(Target position records)
....................
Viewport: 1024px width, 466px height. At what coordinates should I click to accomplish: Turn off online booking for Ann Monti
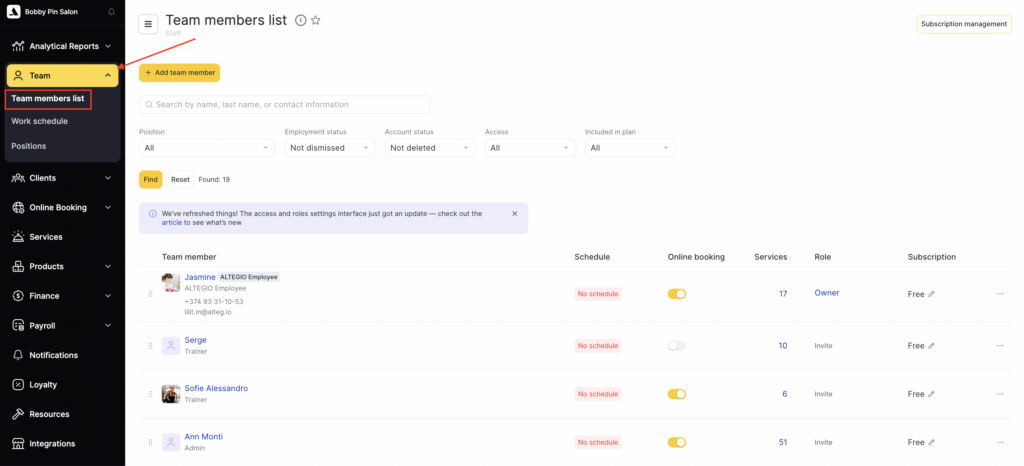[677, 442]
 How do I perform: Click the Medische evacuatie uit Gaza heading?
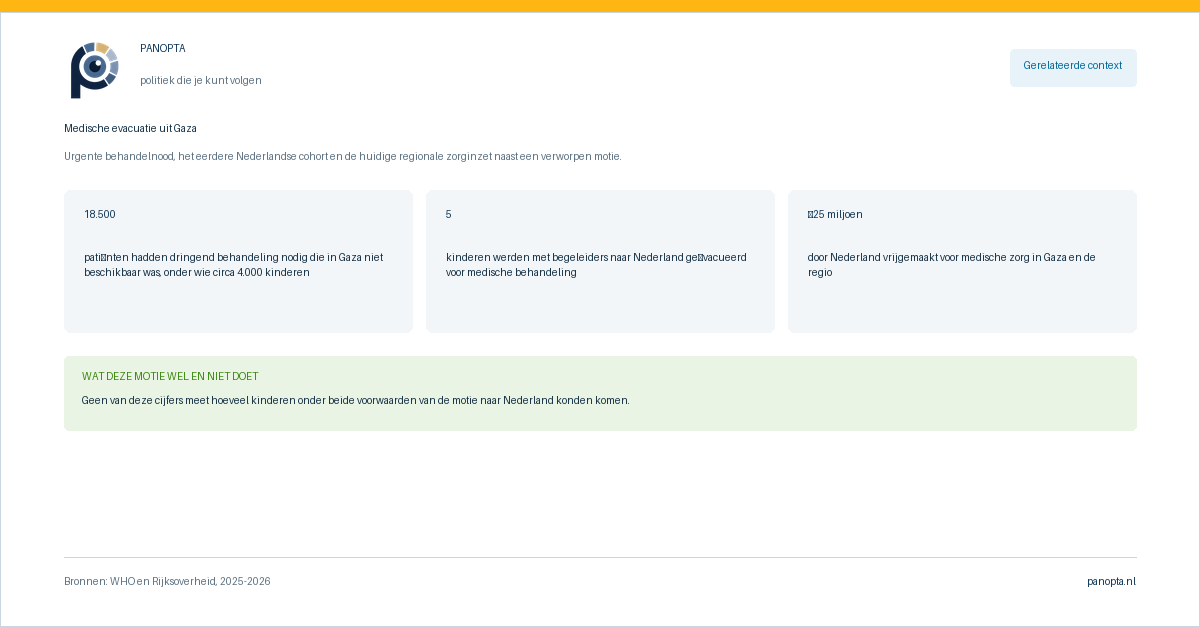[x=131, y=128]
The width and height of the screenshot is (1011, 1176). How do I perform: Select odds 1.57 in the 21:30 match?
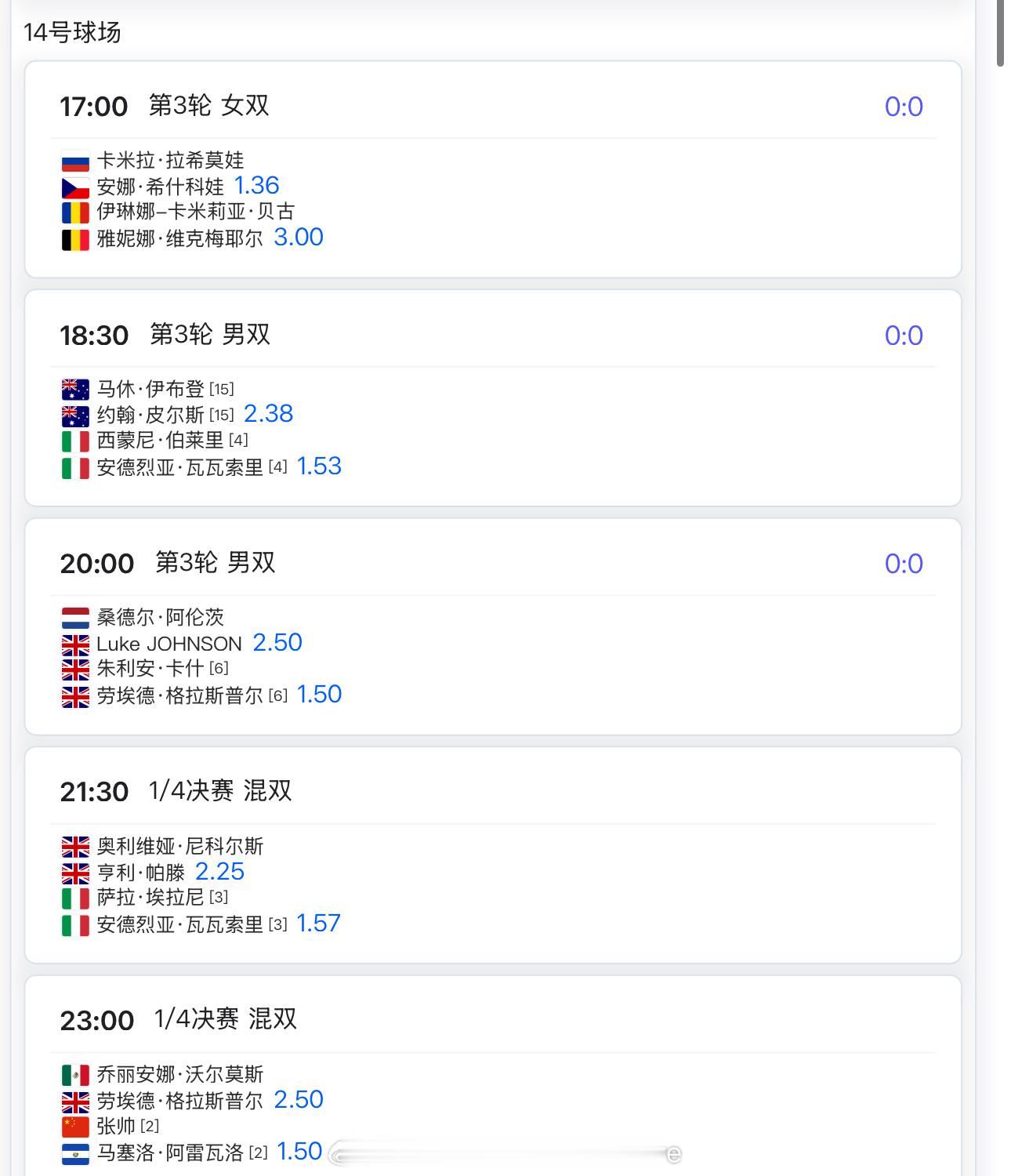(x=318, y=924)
....................
Objective >>
Edit the records above by changing every "How do I perform" to "How can I do" and keeping all other text the same. Leave the pictures out of your answer.

Solved exercise >>
Viewport: 1024px width, 466px height. At what coordinates should I click to accomplish: Turn off online booking for Ann Monti
[677, 442]
 How can I do: Click the Medische evacuatie uit Gaza heading?
[x=131, y=128]
The width and height of the screenshot is (1011, 1176). How can I do: Select odds 1.57 in the 21:30 match?
(x=318, y=924)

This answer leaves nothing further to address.